Ahmet Kutsi’nin gözlerinde bir ışık yanıp sönüyor.
“Yok yok, yine de gelmeyeyim. Sen yalnız git! Tam sana göredir o mekânlar...”
“Hadi ya, diyor Nâzım, hatırım için.”
“Peki, diyor Ahmet Kutsi. Gelirim ama bir kenarda otururum.”
“Tamam tamam, diyor Nâzım. Gel de bir kenarda otur.”
Kutsi gönülsüz çünkü Şükûfe Nihal’e vurgundur. Ama yaklaşmak ne mümkün! Uzaktan uzağa... “O Gece” diye bir şiir yazıp göndermiştir Şükûfe Nihal’e. Şiirde hayalî bir buluşmayı anlatmıştır:

Ayın ışığıydı yerde maşlahı,
Saçının ruhumda kaldı siyahı,
Böyle bir gecenin yoktur sabahı,
O gece bir bütün ömür, bir düştü.

Ne olmuştur peki? Şiir aynen iade edilmiştir. Ahmet Kutsi almıştır boyunun ölçüsünü.

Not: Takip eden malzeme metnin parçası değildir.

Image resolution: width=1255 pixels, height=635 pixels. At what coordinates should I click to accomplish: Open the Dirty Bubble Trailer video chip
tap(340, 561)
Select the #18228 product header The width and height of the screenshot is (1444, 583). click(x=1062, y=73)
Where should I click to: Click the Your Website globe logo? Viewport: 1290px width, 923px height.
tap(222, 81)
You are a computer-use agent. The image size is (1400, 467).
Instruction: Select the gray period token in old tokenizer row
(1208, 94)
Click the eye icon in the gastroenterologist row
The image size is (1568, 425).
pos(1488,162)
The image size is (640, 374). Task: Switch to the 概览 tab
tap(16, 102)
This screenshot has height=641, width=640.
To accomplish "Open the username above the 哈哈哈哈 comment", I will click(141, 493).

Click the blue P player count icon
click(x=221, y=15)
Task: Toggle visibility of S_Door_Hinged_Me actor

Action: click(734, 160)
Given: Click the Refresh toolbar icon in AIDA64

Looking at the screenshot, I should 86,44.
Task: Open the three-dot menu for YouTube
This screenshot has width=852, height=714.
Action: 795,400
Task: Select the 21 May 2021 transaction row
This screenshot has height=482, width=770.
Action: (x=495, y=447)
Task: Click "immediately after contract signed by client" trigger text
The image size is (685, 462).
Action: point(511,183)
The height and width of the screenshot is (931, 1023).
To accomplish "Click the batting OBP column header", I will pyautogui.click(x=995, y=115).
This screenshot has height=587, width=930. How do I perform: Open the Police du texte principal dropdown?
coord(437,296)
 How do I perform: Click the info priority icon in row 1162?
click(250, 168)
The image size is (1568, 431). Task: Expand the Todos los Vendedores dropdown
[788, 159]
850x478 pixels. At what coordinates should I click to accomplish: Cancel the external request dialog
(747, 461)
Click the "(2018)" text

Dünyalar güzelidir Şükûfe Nihal. Şairdir, yazardır, Türkiye’nin üniversite mezunu ilk kadın coğrafya öğretmenidir. Öyle uzun boylu falan değildir. Kaprisli denecek kadar öz güvenlidir. Dünyaya metelik vermeyen bir hâli vardır. Zariftir, bakımlıdır, şıktır. Âşığı çoktur. Hepsini burada sayıp dökmenin imkânı yoktur. (Biz Halide Nusret’in kardeşi İsmet Kür’ün yalancısıyız. İnanmayan “Yarısı Roman”ı okusun.)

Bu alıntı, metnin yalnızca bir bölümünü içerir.